Exercise requirements :: Look for the word "computer" in the entries below, then copy every line that has it.

Excerpted data ::
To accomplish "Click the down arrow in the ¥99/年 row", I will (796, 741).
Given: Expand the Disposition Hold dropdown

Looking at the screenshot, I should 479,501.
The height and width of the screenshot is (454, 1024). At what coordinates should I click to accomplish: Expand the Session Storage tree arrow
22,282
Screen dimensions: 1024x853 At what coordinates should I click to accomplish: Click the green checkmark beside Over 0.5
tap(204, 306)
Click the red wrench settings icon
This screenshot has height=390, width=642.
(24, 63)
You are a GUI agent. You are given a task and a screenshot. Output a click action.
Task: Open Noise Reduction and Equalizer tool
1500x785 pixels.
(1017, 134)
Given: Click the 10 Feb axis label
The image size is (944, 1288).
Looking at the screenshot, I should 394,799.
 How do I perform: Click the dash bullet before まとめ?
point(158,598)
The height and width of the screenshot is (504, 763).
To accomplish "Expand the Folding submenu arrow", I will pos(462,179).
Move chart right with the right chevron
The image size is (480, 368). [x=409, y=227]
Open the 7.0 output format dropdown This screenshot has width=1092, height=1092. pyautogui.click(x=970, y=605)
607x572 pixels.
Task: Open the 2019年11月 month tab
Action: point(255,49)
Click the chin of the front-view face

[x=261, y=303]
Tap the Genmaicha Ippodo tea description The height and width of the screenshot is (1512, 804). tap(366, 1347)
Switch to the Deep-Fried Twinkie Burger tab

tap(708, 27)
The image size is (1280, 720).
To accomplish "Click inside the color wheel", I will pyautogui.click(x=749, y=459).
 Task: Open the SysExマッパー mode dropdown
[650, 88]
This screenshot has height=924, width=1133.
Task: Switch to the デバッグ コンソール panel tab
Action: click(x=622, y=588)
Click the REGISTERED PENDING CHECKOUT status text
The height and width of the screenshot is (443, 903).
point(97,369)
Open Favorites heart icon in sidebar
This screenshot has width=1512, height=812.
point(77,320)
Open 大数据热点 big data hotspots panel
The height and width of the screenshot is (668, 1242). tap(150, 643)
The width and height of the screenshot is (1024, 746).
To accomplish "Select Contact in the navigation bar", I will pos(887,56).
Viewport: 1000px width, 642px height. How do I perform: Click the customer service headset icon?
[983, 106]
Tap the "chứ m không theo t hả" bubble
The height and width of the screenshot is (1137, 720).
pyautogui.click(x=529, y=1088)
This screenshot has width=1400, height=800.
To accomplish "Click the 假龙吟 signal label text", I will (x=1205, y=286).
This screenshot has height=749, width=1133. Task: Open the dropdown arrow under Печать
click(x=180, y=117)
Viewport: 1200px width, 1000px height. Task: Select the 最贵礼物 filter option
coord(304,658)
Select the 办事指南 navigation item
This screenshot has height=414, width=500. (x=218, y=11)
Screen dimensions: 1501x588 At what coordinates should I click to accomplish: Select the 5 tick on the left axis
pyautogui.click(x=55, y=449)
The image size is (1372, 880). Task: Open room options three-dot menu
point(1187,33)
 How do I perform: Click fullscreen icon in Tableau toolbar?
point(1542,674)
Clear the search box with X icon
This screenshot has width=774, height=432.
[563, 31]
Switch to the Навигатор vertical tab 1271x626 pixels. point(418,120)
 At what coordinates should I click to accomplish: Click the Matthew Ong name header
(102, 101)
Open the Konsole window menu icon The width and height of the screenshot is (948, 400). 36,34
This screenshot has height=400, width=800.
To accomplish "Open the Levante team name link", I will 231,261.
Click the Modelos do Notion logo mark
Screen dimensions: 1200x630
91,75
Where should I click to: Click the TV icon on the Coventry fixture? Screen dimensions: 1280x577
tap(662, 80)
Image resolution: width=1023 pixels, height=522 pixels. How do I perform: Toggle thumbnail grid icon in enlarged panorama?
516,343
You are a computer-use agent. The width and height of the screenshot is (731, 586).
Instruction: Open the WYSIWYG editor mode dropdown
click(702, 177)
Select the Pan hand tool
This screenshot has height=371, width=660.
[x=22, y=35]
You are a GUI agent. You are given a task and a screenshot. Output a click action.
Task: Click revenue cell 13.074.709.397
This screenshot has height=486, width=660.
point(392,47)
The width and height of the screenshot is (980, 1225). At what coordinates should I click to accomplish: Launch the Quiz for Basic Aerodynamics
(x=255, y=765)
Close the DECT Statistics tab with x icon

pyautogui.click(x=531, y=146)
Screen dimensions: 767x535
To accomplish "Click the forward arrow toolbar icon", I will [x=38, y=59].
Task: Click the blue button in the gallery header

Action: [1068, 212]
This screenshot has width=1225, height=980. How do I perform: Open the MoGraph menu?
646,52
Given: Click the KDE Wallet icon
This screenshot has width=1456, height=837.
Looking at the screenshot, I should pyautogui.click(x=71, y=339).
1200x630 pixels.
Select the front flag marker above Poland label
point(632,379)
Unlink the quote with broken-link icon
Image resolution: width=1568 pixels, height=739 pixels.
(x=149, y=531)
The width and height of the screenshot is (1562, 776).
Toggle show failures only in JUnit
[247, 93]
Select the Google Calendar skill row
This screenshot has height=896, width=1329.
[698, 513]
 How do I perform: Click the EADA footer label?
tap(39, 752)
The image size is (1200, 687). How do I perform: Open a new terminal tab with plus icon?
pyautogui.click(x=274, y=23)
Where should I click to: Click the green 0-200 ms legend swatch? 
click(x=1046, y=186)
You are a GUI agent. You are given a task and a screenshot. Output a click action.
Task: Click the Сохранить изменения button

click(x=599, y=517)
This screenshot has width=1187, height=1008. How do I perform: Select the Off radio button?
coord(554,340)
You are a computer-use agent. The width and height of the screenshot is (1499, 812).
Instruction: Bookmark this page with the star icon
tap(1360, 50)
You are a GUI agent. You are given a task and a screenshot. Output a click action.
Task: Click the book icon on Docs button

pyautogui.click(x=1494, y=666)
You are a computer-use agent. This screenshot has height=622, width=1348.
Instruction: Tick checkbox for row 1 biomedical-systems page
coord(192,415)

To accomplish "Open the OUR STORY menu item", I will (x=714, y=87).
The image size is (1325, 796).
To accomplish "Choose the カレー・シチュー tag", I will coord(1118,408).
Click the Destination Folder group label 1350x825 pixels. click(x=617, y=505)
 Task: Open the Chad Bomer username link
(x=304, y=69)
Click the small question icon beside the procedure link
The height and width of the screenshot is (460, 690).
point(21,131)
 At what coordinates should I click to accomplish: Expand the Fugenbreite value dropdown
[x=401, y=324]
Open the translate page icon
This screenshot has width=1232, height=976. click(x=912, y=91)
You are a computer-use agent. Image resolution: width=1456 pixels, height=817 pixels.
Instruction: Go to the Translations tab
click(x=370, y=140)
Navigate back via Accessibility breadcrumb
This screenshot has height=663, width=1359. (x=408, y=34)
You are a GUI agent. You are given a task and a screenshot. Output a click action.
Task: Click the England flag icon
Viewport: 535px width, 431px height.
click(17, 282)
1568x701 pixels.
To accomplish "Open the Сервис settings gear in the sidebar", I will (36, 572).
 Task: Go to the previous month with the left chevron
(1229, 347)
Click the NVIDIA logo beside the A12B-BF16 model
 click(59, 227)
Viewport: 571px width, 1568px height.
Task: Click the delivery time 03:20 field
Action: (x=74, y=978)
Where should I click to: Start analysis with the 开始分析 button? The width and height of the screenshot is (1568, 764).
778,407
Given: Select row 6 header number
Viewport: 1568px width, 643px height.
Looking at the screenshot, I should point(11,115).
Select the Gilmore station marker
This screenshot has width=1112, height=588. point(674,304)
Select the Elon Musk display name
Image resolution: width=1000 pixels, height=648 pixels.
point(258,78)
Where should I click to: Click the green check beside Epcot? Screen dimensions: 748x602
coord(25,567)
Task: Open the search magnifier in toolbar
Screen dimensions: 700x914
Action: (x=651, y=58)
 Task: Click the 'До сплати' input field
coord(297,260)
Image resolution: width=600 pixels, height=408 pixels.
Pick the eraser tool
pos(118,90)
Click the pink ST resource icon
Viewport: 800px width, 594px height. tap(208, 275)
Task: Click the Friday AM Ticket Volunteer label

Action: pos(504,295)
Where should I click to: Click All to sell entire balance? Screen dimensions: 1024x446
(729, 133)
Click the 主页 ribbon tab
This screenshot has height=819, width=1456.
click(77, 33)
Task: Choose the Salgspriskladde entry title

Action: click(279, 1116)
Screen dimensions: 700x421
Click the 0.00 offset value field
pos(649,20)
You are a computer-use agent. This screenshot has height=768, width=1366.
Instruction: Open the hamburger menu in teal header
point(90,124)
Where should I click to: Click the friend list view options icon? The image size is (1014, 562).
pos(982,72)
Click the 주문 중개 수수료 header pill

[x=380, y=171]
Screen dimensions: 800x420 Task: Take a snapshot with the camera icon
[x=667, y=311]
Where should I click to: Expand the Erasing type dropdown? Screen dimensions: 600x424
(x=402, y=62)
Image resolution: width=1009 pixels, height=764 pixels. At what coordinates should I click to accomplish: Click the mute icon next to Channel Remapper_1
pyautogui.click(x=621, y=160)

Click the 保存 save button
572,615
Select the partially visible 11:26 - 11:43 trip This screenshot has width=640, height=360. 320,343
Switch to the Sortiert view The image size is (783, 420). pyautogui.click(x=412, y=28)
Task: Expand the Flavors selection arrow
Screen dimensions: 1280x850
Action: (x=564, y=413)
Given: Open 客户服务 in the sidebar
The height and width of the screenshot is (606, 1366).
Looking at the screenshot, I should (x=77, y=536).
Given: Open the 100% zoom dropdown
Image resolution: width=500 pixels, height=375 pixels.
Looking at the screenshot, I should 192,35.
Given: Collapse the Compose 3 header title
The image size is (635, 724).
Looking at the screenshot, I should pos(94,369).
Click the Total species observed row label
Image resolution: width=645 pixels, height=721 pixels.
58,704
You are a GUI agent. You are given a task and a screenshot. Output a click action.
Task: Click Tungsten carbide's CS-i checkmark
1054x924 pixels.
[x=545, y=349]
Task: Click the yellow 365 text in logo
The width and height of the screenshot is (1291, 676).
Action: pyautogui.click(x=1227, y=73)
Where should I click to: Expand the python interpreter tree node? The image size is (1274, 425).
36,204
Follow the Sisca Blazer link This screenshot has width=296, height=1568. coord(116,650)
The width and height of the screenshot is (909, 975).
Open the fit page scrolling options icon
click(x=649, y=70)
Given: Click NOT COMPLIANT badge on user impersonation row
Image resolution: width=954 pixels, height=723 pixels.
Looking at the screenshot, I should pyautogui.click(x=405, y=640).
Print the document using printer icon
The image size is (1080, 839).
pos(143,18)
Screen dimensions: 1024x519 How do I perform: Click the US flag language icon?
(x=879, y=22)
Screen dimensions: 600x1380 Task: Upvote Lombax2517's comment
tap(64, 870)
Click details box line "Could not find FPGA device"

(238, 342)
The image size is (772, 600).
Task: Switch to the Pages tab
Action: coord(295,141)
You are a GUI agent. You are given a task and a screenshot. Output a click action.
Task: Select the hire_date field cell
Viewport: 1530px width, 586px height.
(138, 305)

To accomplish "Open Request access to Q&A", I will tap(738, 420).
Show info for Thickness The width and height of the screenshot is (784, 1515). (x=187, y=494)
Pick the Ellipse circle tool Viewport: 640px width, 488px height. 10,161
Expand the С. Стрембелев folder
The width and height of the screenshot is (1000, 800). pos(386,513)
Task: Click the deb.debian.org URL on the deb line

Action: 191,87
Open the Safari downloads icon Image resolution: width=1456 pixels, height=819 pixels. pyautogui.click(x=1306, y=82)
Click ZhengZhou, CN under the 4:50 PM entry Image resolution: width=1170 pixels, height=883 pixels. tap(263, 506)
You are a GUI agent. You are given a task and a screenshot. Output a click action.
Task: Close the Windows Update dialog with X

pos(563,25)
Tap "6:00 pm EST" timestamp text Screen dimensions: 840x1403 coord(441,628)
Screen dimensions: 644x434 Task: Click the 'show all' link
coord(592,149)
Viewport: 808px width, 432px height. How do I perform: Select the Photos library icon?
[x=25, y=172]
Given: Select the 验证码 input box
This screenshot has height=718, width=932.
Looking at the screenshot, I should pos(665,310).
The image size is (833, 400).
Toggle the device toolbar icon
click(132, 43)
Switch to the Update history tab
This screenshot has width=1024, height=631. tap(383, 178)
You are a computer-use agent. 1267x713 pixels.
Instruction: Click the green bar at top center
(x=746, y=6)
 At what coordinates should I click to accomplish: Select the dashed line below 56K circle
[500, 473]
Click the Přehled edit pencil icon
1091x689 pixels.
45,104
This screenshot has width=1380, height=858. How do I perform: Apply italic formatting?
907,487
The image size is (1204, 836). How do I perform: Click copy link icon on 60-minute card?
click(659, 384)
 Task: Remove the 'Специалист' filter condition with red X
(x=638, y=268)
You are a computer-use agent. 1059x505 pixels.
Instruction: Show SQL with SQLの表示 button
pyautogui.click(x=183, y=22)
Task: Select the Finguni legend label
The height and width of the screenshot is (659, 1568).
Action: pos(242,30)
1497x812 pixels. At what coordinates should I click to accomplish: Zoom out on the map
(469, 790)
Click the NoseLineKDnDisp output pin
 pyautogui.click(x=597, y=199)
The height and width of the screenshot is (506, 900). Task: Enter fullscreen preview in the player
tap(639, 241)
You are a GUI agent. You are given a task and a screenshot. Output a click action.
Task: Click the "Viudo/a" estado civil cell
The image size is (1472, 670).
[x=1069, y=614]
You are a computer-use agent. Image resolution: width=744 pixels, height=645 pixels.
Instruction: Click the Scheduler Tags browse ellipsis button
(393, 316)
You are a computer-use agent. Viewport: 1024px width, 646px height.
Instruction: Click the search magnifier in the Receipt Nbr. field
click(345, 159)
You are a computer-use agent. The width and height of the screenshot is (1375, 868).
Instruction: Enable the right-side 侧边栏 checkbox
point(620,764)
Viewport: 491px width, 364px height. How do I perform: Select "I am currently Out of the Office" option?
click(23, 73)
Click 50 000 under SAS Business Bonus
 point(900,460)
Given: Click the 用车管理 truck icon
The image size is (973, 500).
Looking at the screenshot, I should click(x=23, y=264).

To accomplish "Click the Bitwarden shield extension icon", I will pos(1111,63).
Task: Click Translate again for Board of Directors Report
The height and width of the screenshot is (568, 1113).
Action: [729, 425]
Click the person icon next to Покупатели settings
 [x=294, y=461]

Exercise response ::
You are a computer-use agent. The width and height of the screenshot is (731, 586).
You are a computer-use agent. The width and height of the screenshot is (1499, 812).
You are a computer-use agent. This screenshot has height=622, width=1348.
You are a computer-use agent. Image resolution: width=1456 pixels, height=817 pixels.
You are a computer-use agent. This screenshot has height=768, width=1366.
You are a computer-use agent. 1267x713 pixels.
You are a computer-use agent. 1059x505 pixels.
You are a computer-use agent. Image resolution: width=744 pixels, height=645 pixels.
You are a computer-use agent. Viewport: 1024px width, 646px height.
You are a computer-use agent. The width and height of the screenshot is (1375, 868).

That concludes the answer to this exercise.